> [Problem statement]:
Retype exactly the lines from the line with "Kaikki (394, 963)" to the end of the data, keeping both boundary lines.

> [Record excerpts]:
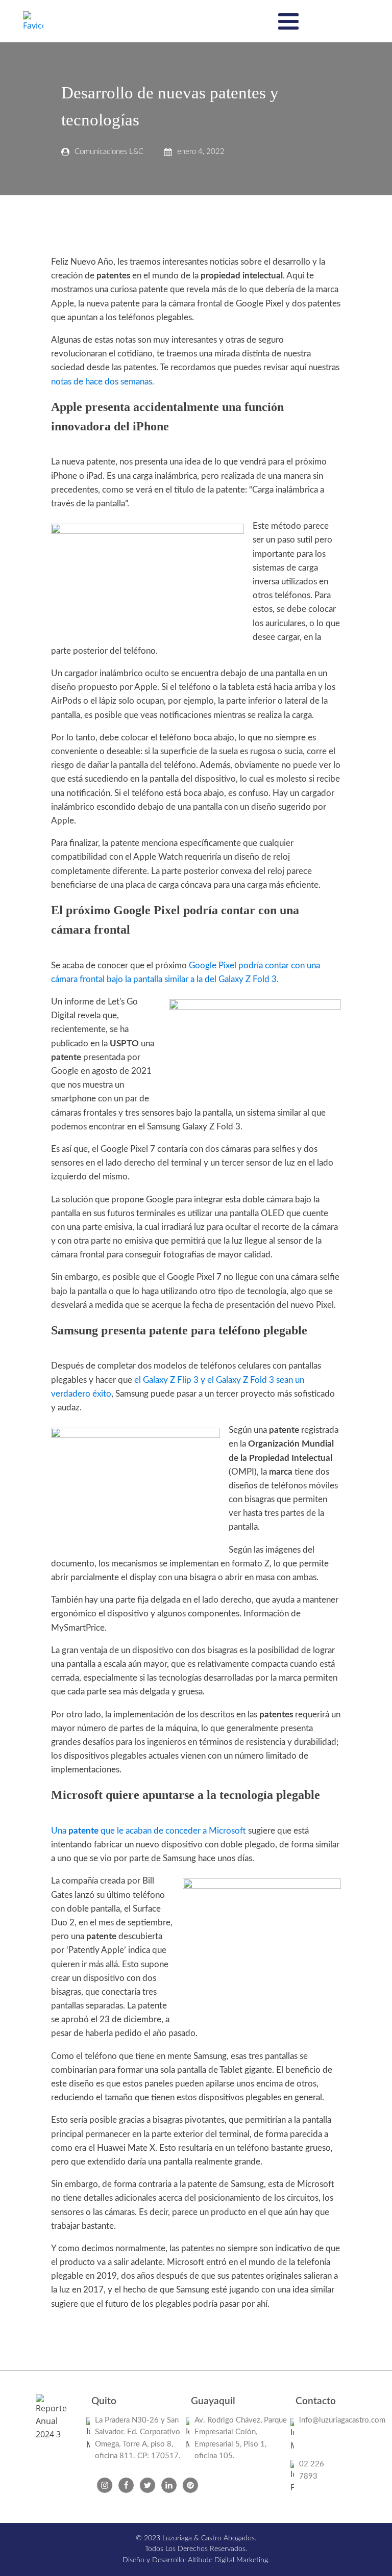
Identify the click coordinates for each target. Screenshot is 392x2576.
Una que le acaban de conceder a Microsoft (149, 1830)
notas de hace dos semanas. (102, 381)
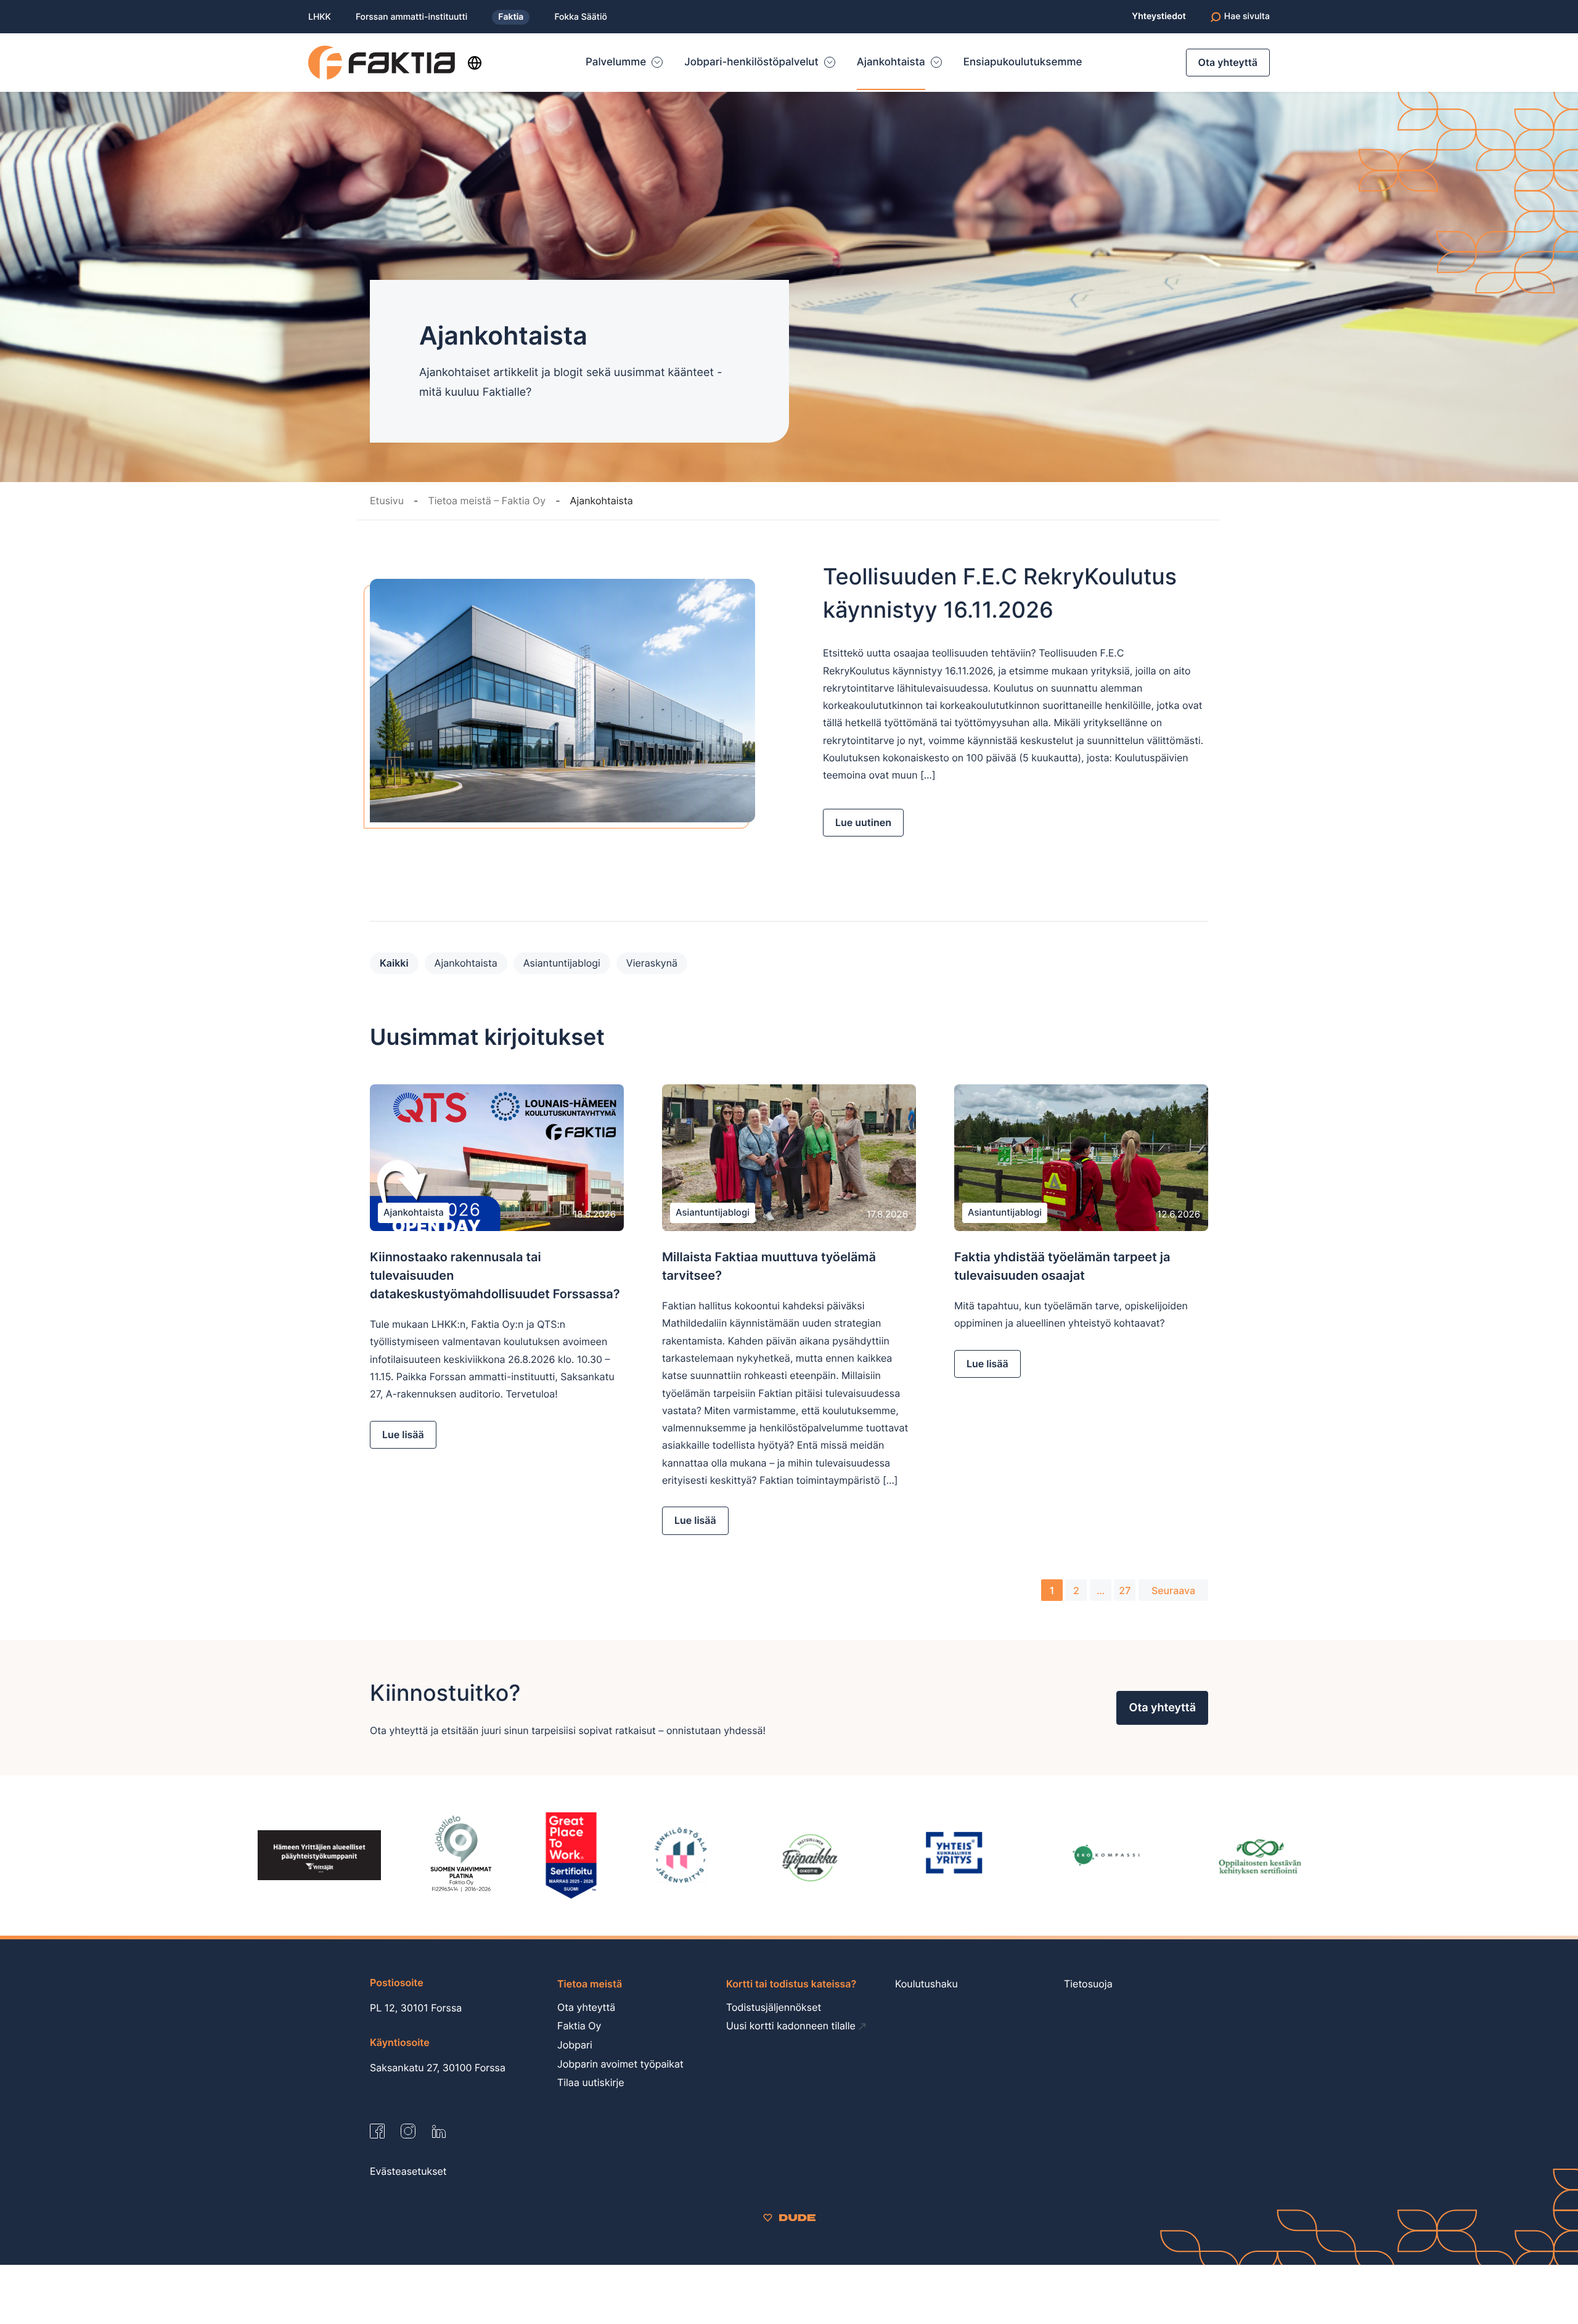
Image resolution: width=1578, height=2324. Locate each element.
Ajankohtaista (466, 963)
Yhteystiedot (1158, 16)
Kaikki (394, 963)
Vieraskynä (651, 963)
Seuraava (1173, 1590)
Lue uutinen (863, 822)
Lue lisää (403, 1434)
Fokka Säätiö (580, 17)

> [Exercise output]:
Kaikki (394, 963)
Vieraskynä (651, 963)
Seuraava (1173, 1590)
Lue uutinen (863, 822)
Lue lisää (403, 1434)
Fokka Säätiö (580, 17)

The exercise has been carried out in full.